2000-03-03 Thread Bodo Moeller

Jeremy Bennett [EMAIL PROTECTED]:

 1) I see that SSL_write and SSL_read can result in errors
 SSL_ERROR_WANT_READ/WRITE. Since this is the case, can I have
 simultaneous outstanding SSL_reads and SSL_writes? That is, if I call
 SSL_read and it results in SSL_ERROR_WANT_WRITE can I go ahead and call
 SSL_write or should I wait for SSL_read to return success? (and vice
 versa)

 Handling such situations is a little complicated, but it can be done.
 The difficulty is that after you've called SSL_read or SSL_write, the
 result code of the previous call to on of these functions may no
 longer be valid.  So if the second function reports success, you
 should just retry the first one, because clearly something happened.
 If both functions result in an SSL_ERROR_WANT_READ/WRITE result code,
 then it's not obvious what should be done -- just retrying everything
 may lead to busy waiting, but if you want to call select() instead you
 don't know what you should really select() for.

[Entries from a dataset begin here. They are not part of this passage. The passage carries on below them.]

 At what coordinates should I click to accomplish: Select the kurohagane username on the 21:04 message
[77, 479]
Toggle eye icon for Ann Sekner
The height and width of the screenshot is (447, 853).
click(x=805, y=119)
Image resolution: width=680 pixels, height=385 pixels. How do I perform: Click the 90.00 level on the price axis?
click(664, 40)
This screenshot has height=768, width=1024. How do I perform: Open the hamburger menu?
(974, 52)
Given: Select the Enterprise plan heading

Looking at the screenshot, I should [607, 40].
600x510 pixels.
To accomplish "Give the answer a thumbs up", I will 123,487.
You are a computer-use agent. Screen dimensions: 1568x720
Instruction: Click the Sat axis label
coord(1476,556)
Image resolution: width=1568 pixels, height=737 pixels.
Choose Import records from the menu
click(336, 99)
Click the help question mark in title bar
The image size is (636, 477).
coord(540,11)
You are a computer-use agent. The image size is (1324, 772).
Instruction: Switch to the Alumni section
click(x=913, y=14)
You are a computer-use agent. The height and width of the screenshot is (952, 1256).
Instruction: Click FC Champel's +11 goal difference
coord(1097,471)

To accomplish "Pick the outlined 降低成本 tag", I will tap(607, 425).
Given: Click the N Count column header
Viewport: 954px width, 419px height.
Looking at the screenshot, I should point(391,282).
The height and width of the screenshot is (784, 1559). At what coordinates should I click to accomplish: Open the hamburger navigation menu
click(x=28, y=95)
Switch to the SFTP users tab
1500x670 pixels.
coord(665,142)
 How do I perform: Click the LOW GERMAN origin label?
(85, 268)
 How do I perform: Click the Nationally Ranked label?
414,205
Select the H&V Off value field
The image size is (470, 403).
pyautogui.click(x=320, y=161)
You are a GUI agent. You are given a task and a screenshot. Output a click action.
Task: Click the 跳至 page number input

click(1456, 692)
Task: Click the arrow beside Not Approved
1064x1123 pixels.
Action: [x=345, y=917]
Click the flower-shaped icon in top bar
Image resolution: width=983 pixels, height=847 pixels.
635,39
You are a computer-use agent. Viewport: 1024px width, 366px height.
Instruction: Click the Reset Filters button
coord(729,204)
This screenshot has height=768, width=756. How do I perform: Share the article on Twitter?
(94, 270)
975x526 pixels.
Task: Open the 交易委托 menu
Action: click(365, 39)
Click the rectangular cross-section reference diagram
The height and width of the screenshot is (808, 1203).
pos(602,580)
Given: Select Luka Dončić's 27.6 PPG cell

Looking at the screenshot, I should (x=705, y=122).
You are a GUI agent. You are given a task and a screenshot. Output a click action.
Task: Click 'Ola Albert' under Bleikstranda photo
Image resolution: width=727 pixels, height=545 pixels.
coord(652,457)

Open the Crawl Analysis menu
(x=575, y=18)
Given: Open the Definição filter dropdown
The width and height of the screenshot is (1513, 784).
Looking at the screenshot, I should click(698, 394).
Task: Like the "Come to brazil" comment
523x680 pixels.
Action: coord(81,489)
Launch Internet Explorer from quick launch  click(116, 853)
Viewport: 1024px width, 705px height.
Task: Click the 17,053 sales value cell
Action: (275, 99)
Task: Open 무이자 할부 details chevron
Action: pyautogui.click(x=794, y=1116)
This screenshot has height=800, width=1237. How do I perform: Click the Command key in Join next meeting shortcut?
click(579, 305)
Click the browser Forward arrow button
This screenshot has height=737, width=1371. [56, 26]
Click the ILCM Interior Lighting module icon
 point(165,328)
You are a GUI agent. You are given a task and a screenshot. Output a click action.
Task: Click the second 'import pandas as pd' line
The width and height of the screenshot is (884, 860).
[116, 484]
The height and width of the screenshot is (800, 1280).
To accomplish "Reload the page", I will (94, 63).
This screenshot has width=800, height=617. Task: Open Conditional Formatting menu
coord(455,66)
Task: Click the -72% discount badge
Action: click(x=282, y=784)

 We have an event handler that will call a specific function when a
 socket is readable or writable. I was planning on registering the
 appropriate callback on these errors. What I needed to know was whether
 the underlying code could cope with this behavior. It sounds like it
 can.
 Question: if I call SSL_write, get WANT_READ, register a callback for
 the socket being readable, then call SSL_read, get WANT_READ, and
 register another callback, does it matter if I recall them in the
 opposite order? ie, when the socket is readable call SSL_read then
 SSL_write?

The order does not matter.  If a handshake is currently going on,
either of these functions will continue the handshake before
attempting to handle application data.  Also it is not harmful to call
SSL_read or SSL_write when you know the the SSL_ERROR_WANT_...
condition is not yet satisfied -- you just have to make sure that you
avoid busy waiting, and that the functions are finally called when
their conditions are fulfilled.

The event-based callback approach will work if no events are ever lost
(i.e. if, whenever one of the socket condition becomes true, all
waiting handlers for that condition are scheduled to be called).
However, if conditions are only tested while none of the handlers is
running, it will not work -- then you have the problem described above
that the first function's SSL_ERROR code may no longer be true after
the call to the second function.

 The solution is to look at the underlying BIO layer.  Before trying
 SSL_read and SSL_write, record BIO_numer_read(rbio) and
 BIO_number_written(wbio), where rbio and wbio are initialized
 as SSL_get_rbio(ssl) and SSL_get_wbio(ssl), respectively.
 Then call SSL_read and SSL_write.  If it is not obvious whether
 there was any protocol progress (i.e. if you get
 SSL_ERROR_WANT_READ/WRITE for both calls), then by calling
 BIO_number_read(rbio) and BIO_number_written(wbio) and comparing
 these figures with the previous values you can find out whether
 anything has happened.  If one of the values has changed,
 you can just enter another iteration of the loop without
 risking busy waiting.  If, on the other hand, both values
 are the same as before SSL_read and SSL_write, then you can
 be sure that the SSL_ERROR_WANT_READ/WRITE from the first of
 these SSL_... operations is still valid; so you can select()
 for the combination of the two SSL_ERROR_WANT_... codes.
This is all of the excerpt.